Além das diretrizes, a ENCP terá um Plano de Ação do Governo Federal, com medidas para superar os principais obstáculos para o uso estratégico das compras públicas. Nesse sentido, a CICS terá o papel fundamental de ser o braço executor de parte importante dessas ações.
Que outros instrumentos de incentivo à inovação e ao desenvolvimento sustentável podem ser elaborados pelo Governo Federal no tocante às compras públicas?
O Governo Federal já possui à sua disposição diversos instrumentos de contratação de inovação. Além das margens de preferência adicionais e das PDPs e PDIL, temos ainda a encomenda tecnológica (criada pela Lei de Inovação) e o contrato público de solução inovadora (CPSI), introduzido pelo marco legal das startups.
Recentemente, o MGI realizou uma consulta pública para a regulamentação do Diálogo Competitivo, nova modalidade de licitação introduzida pela Lei nº 14.133, que permite a interação com o setor privado para o desenvolvimento conjunto de soluções não disponíveis no mercado.

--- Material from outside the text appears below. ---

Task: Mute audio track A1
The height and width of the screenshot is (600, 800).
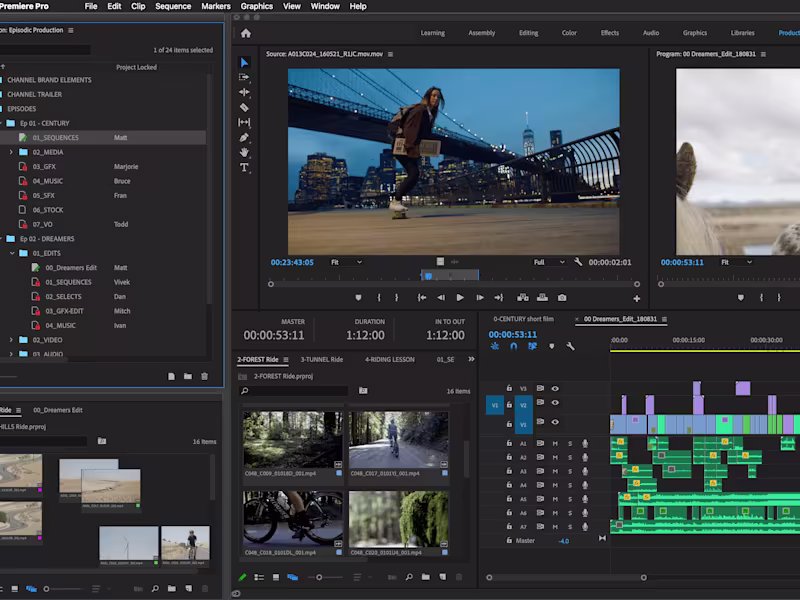Action: click(x=555, y=443)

Outro instrumento previsto na Lei nº 14.133 são as medidas compensatórias comerciais, industriais e tecnológicas (também conhecidas como offsets) para compras civis. Elas já são frequentemente aplicadas a grandes compras da área de defesa e permitem que, em contratações de elevado valor, sejam exigidos transferência de tecnologia, investimentos em produção, pesquisa e desenvolvimento no Brasil, entre outros.

Quais são as iniciativas do governo para ampliar o uso de tecnologias digitais?
Sempre digo que o Estado do futuro deve ser verde, inclusivo e digital. O Governo Federal tem investido intensamente na transformação digital do Estado. Por exemplo, temos expandido a plataforma Gov.br, que já possui mais de 150 milhões de contas ativas e permite acesso a centenas de serviços, como a assinatura digital.
Também temos avançado na emissão das Carteiras de Identidade Nacional (CIN), um documento seguro, com identificação biométrica do cidadão, que, a exemplo do que já ocorreu em outros países, vai aumentar significativamente a segurança nas relações comerciais. Já são mais de 18 milhões de CINs emitidas em todo o Brasil.
Agora estamos desenvolvendo a Infraestrutura Nacional de Dados (conhecida como Base de Dados do Brasil), uma governança para organizar e gerar interoperabilidade de dados do setor público brasileiro, que vai possibilitar o desenvolvimento de uma série de aplicações baseadas em inteligência artificial e transformar a forma como o Estado se comunica e se relaciona com o cidadão.